Fede detesta i finocchi crudi dell'orto del nonno.
Io detesto i finocchi crudi dell'orto del nonno.
Tuttavia, quando la mamma li propina a lui ("Perché contribuiscono a una dieta multinutritiva"), li propina anche a me.
Che devo mangiarli, fingere di apprezzarli e convincere Fede a fare altrettanto ("papà-testimone" dice Irene).
Ma proprio il ruolo di papà, finalmente a me chiaro ("papà-testadicazzo"), mi ha spinto da un mesetto a dire pubblicamente a tavola: "Certo che fanno schifo!", "Purtroppo ce li dobbiamo tenere", "Dovrebbero tornare da dove sono venuti".

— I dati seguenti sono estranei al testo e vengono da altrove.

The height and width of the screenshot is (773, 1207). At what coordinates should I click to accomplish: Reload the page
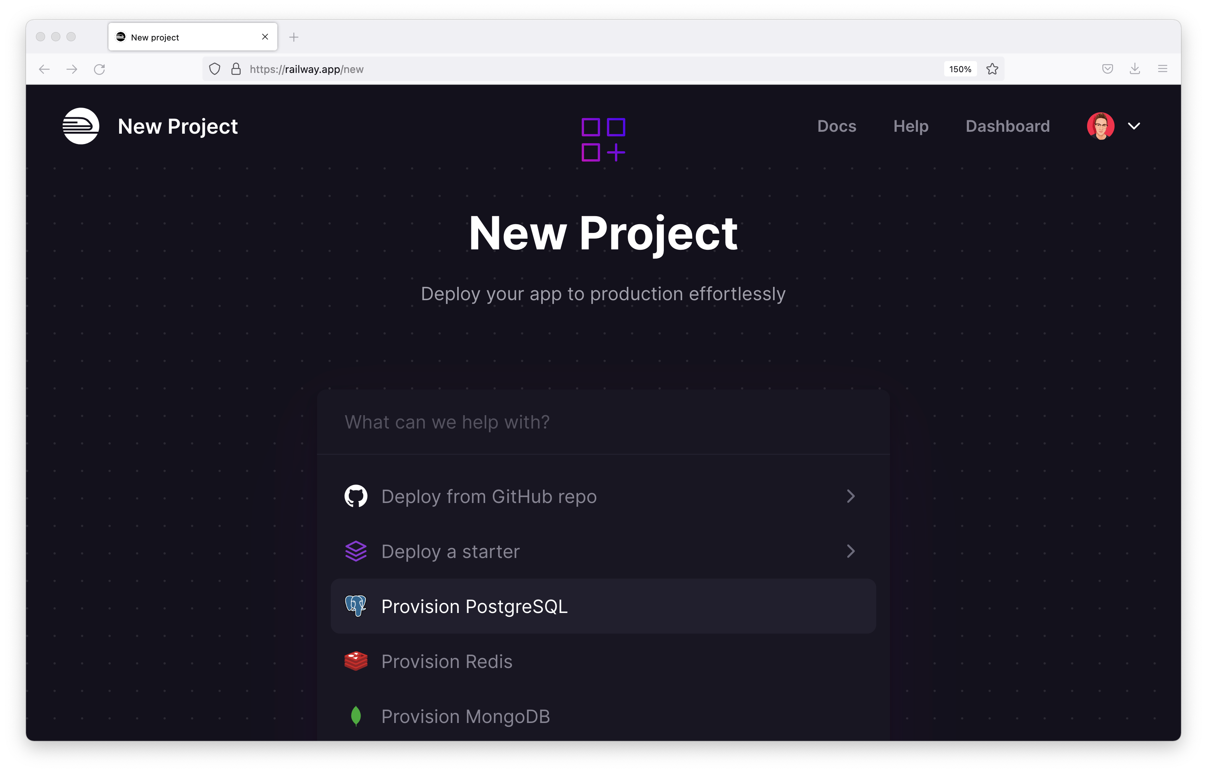coord(99,69)
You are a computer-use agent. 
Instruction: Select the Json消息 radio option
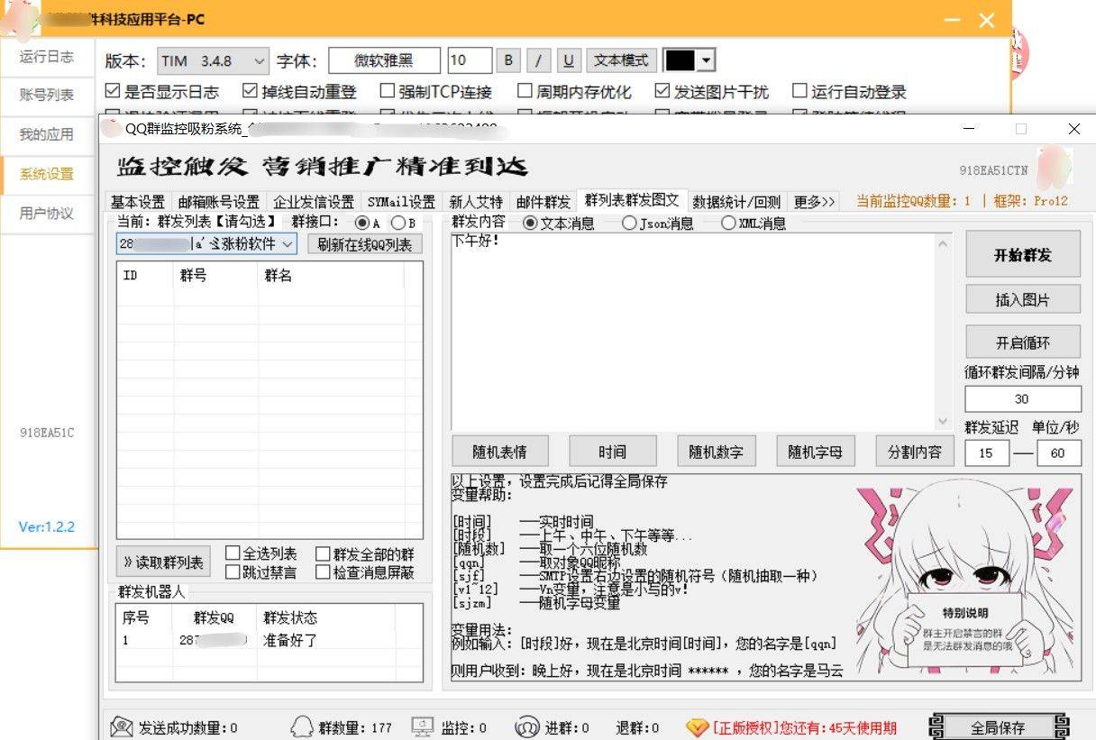click(629, 223)
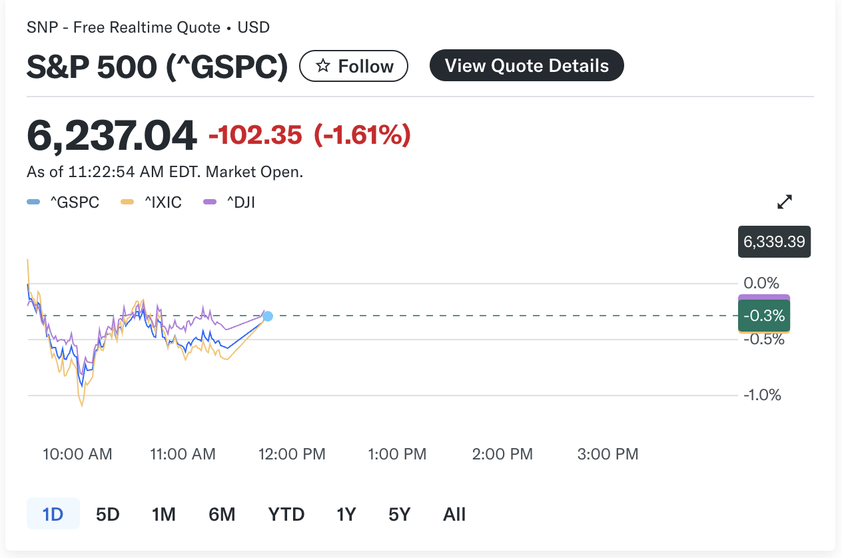Click the expand chart arrows icon
842x558 pixels.
point(785,201)
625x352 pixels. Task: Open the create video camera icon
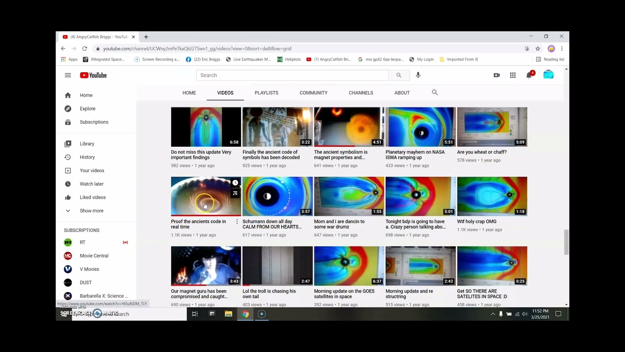pos(497,75)
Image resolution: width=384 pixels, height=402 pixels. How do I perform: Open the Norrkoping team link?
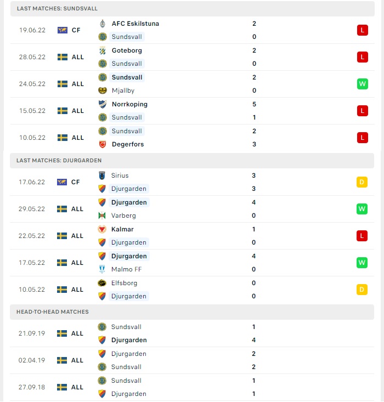pyautogui.click(x=129, y=104)
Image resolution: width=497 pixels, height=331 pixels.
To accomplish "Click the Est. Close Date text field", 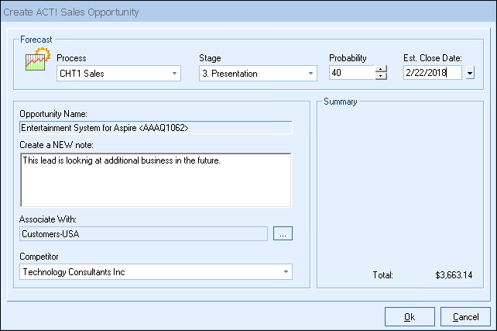I will pyautogui.click(x=431, y=74).
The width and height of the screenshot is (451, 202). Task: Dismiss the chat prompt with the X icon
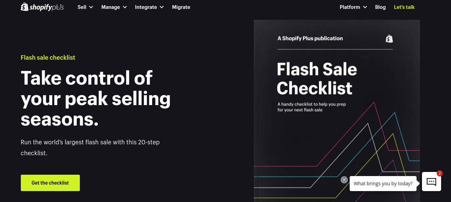pyautogui.click(x=344, y=180)
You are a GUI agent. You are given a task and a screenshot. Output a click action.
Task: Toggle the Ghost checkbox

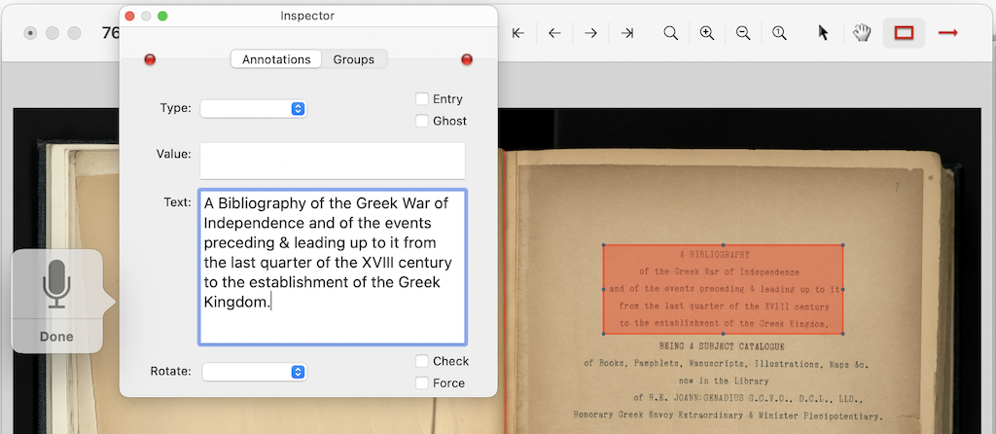tap(422, 121)
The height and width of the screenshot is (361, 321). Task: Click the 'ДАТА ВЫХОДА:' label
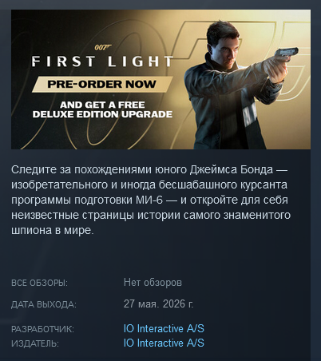(44, 304)
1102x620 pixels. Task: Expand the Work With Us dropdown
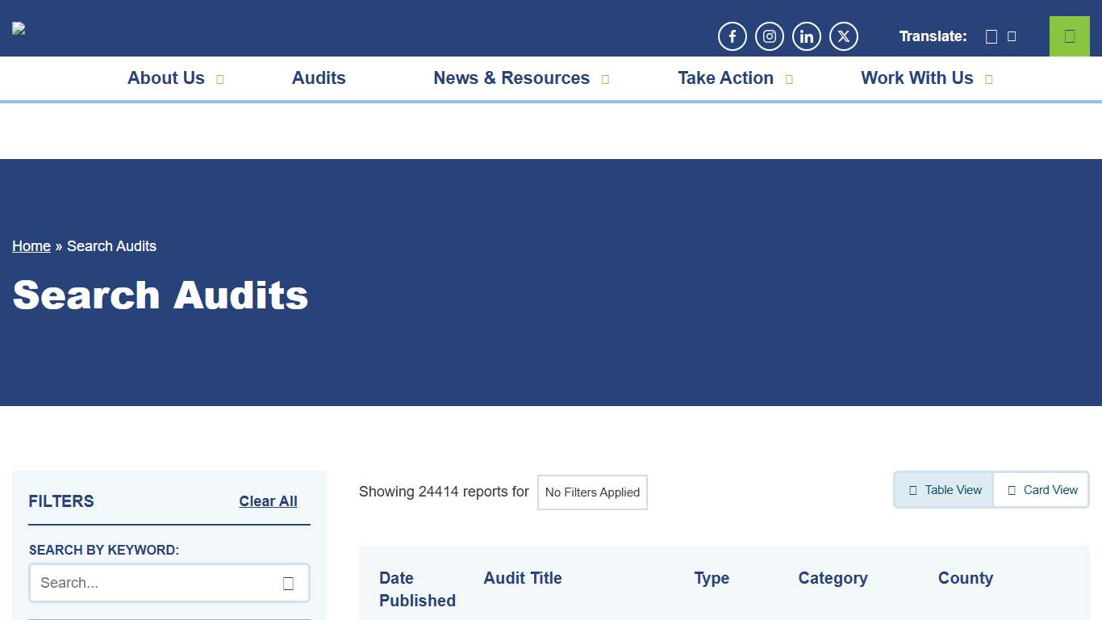(917, 78)
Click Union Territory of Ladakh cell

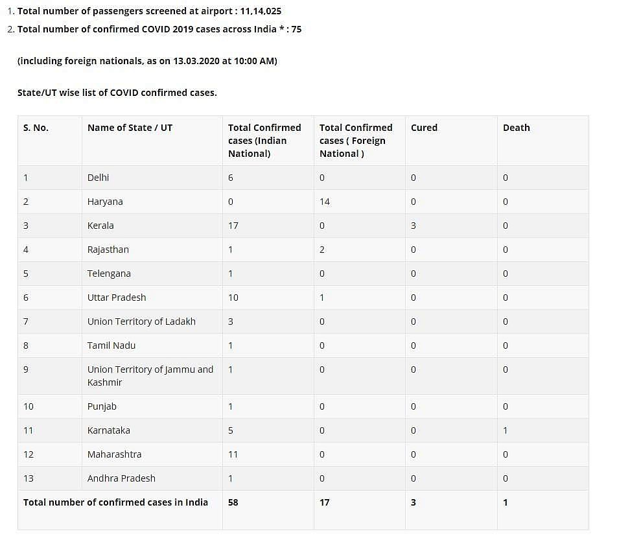coord(141,322)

Da una settimana Fede ha cominciato pubblicamente a rifiutarli, a gettarli sul pavimento, a farli sparire dal frigo, a sabotarli nell'orto del nonno.
Irene ha accusato me di sdoganamento dell'odio finocchiale.
Io, dopo averle dato della "buonista benpensante radical chic hai mai ospitato dei finocchi crudi sul balcone di casa?", ho negato l'esistenza di qualsivoglia nesso tra le mie parole e i comportamenti di Federico.
Dopodiché ho guardato la creatura: "Direi che anche per i cavoletti di Bruxelles la pacchia è finita!"